Goal: Reproduce only the part of the listing that opens with the line containing "Click the Worker" and closes with the line containing "click(x=39, y=647)", renaming "icon" to "button" and changing nothing else.

Entries provided:
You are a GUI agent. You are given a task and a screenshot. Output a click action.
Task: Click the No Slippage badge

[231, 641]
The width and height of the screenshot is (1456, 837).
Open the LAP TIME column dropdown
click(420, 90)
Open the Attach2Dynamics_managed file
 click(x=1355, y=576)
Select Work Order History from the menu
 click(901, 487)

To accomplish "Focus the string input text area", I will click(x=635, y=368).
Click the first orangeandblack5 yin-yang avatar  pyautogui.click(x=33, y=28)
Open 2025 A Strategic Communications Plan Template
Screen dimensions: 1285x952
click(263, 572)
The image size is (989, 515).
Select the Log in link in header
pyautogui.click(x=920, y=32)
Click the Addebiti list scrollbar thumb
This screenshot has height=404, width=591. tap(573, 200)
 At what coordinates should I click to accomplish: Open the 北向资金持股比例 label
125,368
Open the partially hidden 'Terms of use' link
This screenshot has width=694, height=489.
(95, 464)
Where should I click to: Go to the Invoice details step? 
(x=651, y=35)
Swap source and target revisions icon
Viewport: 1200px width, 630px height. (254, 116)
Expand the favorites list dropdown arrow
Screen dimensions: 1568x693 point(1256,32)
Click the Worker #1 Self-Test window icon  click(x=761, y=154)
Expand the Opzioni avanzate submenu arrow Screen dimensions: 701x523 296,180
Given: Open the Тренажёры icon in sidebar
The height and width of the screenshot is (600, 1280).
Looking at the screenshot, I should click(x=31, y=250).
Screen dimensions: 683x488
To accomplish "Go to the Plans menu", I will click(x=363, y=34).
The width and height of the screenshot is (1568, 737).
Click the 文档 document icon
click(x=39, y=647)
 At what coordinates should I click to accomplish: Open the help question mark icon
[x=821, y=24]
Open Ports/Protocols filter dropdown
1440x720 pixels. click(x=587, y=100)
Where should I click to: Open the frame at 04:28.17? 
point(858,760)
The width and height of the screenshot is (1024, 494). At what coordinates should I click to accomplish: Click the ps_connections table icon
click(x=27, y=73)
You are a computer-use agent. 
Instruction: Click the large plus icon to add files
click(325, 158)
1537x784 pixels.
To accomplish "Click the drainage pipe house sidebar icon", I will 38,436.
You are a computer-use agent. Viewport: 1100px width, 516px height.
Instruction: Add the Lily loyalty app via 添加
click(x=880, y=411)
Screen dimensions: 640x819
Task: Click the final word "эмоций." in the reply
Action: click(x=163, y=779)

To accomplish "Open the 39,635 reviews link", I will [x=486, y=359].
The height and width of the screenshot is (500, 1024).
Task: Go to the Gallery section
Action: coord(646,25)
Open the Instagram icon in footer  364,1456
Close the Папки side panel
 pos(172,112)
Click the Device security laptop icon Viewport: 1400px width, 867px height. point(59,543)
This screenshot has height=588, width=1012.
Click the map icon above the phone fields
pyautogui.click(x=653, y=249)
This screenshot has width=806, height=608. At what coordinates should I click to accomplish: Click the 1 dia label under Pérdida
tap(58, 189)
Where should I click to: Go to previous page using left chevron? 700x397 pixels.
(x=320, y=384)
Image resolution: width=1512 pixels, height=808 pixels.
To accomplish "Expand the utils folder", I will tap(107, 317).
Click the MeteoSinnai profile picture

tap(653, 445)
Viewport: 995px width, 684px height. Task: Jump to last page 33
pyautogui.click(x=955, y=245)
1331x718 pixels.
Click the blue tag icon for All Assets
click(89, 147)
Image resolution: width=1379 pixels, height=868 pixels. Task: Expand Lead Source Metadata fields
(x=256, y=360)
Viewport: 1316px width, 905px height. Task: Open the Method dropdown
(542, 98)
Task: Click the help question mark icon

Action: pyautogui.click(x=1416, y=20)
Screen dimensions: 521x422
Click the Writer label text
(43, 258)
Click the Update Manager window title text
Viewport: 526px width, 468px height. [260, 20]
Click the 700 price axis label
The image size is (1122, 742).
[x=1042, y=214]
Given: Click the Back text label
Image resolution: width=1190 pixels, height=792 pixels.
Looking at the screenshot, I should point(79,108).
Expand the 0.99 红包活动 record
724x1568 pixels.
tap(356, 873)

Written answer:
Click the Worker #1 Self-Test window button  click(x=761, y=154)
Expand the Opzioni avanzate submenu arrow Screen dimensions: 701x523 296,180
Given: Open the Тренажёры button in sidebar
The height and width of the screenshot is (600, 1280).
Looking at the screenshot, I should click(x=31, y=250).
Screen dimensions: 683x488
To accomplish "Go to the Plans menu", I will click(x=363, y=34).
The width and height of the screenshot is (1568, 737).
Click the 文档 document button
click(x=39, y=647)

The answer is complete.